Yang: Microsoft will Yahoo absichtlich destabilisieren

Wirtschaft & Firmen Yahoo-Chef Jerry Yang hat dem Software-Konzern Microsoft vorgeworfen, sein Unternehmen destabilisieren zu wollen. Ein echtes Interesse an einem Vertragsabschluss zur Übernahme bestünde dabei längst nicht mehr. Er reagierte damit auf den Vorstoß des Investors Carl Icahn, der auf der kommenden Aktionärsversammlung die aktuelle Konzernführung entmachten will. Dies soll laut Icahn den Weg für neue Übernahmeverhandlungen mit Microsoft frei machen.

Der erste Übernahmeversuch war vor einigen Monaten am Widerstand des Yahoo-Managements gescheitert. Unter den Aktionären gab es dazu sehr gegensätzliche Ansichten.

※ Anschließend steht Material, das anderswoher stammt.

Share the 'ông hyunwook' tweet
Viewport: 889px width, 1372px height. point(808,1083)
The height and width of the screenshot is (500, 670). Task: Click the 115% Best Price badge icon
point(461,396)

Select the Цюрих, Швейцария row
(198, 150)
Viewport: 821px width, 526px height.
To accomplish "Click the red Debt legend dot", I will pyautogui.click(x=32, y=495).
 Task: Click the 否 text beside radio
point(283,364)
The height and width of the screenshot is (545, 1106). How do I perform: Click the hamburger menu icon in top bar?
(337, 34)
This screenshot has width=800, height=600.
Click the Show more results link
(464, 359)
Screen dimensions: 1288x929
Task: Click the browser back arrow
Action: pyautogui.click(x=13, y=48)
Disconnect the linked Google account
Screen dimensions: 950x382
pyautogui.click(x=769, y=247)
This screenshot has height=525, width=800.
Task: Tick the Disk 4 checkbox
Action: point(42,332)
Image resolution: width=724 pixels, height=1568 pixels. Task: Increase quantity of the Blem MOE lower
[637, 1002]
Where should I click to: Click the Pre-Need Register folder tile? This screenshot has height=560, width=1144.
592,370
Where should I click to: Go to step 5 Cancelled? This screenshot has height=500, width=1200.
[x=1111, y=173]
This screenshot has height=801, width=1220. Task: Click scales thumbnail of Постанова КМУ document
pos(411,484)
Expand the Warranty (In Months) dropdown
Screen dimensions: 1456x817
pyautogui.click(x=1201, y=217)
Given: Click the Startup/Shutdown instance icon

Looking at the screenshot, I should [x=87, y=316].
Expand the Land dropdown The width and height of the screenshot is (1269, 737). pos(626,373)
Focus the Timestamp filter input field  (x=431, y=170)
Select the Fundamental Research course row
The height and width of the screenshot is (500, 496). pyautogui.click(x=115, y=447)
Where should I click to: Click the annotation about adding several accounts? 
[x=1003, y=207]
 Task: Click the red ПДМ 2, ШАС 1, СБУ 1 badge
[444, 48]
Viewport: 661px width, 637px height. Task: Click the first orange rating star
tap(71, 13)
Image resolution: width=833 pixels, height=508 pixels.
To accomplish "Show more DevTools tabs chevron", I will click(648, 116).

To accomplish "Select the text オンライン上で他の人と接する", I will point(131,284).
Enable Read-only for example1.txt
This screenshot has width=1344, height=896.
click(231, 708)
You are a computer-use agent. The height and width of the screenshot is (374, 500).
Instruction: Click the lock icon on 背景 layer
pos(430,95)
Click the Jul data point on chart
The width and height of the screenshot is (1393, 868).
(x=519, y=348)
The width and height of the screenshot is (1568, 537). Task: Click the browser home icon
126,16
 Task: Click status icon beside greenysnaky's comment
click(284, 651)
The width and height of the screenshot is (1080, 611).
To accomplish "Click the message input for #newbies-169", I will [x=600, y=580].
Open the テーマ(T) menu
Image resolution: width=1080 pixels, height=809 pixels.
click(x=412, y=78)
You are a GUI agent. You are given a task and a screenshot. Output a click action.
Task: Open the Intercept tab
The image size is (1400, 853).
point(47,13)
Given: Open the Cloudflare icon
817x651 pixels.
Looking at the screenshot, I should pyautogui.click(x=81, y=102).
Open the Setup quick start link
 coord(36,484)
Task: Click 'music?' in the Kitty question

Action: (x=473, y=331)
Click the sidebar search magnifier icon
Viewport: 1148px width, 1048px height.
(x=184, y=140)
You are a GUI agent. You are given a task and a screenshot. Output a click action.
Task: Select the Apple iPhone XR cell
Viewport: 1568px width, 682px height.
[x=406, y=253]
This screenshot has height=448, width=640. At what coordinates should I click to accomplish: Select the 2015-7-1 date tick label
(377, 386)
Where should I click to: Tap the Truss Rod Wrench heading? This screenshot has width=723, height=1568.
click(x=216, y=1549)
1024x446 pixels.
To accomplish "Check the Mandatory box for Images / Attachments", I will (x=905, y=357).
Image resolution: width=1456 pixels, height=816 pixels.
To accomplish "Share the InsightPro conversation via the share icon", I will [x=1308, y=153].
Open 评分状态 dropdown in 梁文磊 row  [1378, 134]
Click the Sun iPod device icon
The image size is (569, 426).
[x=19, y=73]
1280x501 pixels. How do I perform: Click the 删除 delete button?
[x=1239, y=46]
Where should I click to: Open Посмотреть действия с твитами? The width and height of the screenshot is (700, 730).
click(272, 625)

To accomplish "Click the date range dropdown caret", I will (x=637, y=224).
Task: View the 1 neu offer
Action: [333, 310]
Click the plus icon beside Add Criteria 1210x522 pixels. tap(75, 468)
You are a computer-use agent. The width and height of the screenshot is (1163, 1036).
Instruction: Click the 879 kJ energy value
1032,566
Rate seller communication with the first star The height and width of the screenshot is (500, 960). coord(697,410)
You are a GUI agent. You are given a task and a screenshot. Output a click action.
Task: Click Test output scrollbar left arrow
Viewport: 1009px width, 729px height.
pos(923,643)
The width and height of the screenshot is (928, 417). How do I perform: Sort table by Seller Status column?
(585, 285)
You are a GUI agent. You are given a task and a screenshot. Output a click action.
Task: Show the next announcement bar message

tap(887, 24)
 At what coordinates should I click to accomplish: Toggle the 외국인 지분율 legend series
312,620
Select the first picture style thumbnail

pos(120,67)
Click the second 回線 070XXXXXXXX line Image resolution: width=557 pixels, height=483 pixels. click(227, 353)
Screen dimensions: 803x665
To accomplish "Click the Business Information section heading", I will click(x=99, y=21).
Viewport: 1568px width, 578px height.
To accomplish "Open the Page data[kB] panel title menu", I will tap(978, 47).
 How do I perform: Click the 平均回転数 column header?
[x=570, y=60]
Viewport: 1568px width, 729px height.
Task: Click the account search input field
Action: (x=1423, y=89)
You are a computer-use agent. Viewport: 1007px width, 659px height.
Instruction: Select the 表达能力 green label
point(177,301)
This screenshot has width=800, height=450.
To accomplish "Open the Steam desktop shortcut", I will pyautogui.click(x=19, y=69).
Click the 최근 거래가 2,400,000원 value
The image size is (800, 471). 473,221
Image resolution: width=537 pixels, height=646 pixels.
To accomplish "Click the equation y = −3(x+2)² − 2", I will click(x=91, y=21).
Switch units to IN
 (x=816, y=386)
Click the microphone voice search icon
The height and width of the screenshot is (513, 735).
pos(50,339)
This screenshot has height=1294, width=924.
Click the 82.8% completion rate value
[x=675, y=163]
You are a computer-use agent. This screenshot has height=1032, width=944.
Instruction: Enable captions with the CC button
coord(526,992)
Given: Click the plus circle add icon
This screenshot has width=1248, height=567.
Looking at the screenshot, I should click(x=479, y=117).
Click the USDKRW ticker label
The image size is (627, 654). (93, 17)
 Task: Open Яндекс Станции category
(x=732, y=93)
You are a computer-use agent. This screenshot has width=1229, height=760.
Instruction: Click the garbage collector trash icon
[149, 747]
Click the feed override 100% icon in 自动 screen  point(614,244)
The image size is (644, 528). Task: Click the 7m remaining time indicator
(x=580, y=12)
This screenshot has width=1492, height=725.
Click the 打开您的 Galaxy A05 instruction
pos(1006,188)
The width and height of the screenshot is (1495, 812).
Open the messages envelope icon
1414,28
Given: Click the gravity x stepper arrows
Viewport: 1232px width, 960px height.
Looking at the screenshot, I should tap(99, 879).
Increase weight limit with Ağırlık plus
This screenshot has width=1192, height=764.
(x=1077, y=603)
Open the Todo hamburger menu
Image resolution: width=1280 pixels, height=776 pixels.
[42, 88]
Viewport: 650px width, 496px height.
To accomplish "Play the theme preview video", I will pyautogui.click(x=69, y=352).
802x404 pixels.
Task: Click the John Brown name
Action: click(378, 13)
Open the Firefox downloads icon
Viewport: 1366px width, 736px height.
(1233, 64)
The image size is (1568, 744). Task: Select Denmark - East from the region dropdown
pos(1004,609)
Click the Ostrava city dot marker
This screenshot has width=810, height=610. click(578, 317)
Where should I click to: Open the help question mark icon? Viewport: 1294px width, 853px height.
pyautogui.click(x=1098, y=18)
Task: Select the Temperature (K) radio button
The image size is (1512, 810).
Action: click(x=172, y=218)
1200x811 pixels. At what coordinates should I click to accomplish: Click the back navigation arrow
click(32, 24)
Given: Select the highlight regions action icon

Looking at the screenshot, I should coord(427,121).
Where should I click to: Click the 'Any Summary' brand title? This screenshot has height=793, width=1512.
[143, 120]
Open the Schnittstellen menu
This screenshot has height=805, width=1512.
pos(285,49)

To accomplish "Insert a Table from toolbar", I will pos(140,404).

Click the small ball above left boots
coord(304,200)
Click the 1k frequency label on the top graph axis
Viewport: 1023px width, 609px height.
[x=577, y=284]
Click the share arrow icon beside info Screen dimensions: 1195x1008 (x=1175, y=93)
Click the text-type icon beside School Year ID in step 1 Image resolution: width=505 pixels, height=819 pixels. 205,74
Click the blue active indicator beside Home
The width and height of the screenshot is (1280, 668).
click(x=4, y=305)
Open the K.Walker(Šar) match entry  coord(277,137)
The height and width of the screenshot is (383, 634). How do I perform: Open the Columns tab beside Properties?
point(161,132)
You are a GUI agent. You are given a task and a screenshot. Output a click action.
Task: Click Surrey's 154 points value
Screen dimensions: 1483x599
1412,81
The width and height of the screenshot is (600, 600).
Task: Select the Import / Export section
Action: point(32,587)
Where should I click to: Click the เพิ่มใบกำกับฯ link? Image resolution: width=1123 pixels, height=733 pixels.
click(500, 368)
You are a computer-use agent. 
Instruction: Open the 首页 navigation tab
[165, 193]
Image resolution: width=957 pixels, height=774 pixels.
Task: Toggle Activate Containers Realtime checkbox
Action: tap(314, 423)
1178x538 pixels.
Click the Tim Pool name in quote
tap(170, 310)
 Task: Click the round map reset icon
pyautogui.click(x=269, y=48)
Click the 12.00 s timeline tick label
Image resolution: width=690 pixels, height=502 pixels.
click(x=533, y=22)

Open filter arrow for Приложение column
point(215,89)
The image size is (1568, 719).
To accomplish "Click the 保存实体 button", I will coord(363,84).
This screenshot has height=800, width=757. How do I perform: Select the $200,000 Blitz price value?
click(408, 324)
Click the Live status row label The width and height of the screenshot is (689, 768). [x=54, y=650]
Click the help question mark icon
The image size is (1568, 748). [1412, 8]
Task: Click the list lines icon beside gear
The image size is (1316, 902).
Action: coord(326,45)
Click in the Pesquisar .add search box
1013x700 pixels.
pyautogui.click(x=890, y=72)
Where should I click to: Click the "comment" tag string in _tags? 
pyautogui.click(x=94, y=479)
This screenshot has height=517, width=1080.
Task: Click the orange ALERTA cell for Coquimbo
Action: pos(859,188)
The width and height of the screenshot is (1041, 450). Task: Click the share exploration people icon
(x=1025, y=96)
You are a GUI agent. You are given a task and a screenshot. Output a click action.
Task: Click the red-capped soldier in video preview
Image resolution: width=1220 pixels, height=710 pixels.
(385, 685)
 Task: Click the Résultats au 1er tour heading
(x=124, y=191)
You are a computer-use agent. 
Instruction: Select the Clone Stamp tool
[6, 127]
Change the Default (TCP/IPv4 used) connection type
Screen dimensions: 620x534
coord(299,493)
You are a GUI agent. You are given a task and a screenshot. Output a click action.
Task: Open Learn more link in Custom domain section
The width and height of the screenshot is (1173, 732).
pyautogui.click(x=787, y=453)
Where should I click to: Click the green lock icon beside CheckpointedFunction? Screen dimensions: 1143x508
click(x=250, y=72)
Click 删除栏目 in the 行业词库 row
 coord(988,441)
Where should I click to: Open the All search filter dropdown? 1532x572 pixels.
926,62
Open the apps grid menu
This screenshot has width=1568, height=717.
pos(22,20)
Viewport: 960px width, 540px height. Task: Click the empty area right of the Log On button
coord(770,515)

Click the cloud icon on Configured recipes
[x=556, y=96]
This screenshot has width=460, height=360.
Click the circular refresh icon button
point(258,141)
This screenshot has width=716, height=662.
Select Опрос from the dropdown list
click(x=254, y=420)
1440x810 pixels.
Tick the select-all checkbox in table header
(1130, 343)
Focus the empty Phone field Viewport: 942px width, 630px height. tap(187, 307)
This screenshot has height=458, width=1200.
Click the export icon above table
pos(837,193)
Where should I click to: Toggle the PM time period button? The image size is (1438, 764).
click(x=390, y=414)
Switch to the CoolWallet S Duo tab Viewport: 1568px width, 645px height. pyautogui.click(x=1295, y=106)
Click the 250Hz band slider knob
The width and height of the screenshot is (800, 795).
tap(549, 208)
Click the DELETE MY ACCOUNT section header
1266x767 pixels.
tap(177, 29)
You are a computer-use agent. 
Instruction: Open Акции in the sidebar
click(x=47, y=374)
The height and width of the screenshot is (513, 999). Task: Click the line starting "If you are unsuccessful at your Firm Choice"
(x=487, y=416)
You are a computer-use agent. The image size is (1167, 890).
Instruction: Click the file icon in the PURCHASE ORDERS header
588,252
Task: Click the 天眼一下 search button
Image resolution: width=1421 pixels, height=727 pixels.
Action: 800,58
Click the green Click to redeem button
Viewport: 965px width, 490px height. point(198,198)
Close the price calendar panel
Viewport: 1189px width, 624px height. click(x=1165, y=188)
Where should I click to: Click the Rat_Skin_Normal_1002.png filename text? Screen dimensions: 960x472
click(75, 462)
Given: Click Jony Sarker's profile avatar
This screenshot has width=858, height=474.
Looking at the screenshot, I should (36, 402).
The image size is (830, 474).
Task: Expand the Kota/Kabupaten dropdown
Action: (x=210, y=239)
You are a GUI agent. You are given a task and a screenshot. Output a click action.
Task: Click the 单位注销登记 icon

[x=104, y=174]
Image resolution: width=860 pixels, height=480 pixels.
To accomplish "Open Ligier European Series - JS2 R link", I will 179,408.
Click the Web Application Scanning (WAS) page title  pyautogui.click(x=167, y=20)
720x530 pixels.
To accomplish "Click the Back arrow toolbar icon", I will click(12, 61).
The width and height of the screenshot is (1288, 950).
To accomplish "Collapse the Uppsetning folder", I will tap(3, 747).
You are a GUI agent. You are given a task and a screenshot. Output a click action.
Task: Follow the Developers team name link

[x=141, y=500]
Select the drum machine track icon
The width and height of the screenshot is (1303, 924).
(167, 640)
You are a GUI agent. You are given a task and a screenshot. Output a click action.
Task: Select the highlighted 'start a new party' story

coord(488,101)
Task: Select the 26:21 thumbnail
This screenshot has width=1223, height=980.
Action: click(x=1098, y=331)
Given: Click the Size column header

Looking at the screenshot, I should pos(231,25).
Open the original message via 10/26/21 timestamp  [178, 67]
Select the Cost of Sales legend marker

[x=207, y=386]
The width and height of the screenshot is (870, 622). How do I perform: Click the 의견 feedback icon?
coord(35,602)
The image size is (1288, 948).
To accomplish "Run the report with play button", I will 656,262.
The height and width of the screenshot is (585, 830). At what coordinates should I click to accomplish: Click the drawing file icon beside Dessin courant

Ein Teil der Anteilseigner stand weiteren Gesprächen über einen Teilverkauf offen gegenüber. Microsoft-Chef Steve Ballmer hatte allerdings erklärt, dass er mit dem aktuelle Management keine Verhandlungsbasis mehr sieht.

"Es ist eine schlechte Entscheidung, Icahn und seinem Direktorium zu vertrauen", sagte Yang. Im Gegensatz zu seinen Aussagen würde man durchaus jedes Angebot prüfen, auch wenn dieses von Microsoft kommt. Das Management hatte die letzte Offerte abgelehnt, weil man das Unternehmen damit um mehrere Milliarden Dollar unterbewertet sah.

Ihm sei es "rätselhaft", warum Microsoft derzeit öffentlich weitere Verhandlungen so strikt ablehnt. Dabei habe es erst in der letzten Woche auf inoffizieller Ebene durchaus Gespräche gegeben.

Yang arbeite nach eigenen Angaben daran, Yahoo wieder zu einem soliden Unternehmen zu machen. "Ich glaube, Microsoft arbeitet zunehmend bewusst an einer Destabilisierung. Ich bin nicht froh darüber", sagte er.